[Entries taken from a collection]
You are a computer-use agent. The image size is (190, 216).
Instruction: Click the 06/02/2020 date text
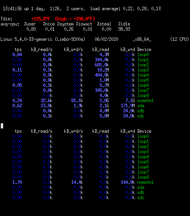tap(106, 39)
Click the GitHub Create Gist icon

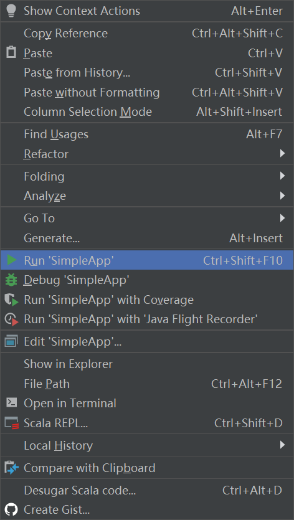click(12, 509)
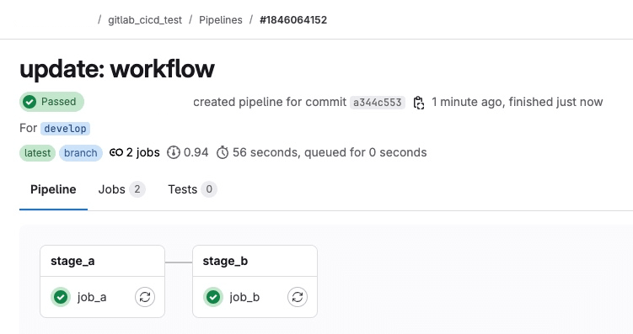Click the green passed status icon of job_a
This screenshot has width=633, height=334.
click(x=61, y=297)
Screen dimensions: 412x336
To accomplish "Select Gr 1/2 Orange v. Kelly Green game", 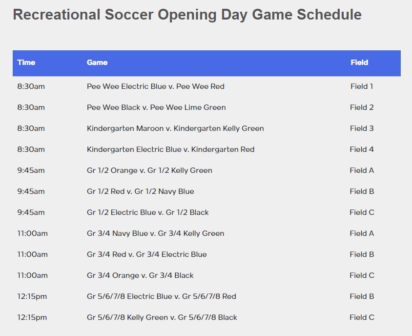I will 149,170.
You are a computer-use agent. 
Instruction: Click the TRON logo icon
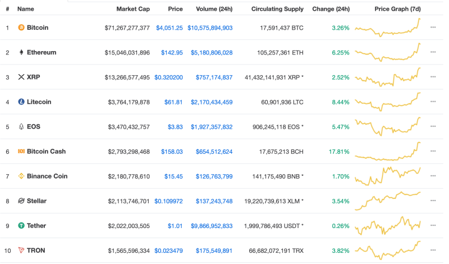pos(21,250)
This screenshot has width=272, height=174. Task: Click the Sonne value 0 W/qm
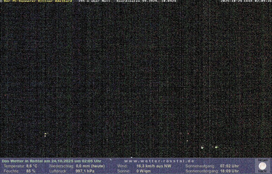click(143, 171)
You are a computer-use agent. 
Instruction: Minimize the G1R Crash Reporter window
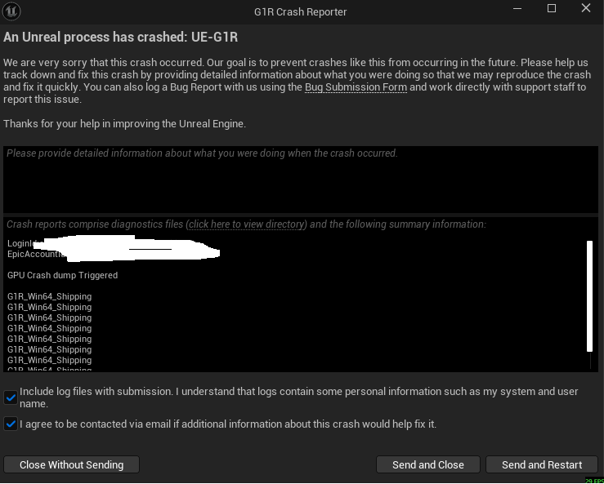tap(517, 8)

▸ **PROMPT**: Omit the pictures and retype exactly the lines from the one containing "Instruction: Minimize the" through the end of the entries above.

▸ **ANSWER TO THIS TASK**:
Instruction: Minimize the G1R Crash Reporter window
tap(517, 8)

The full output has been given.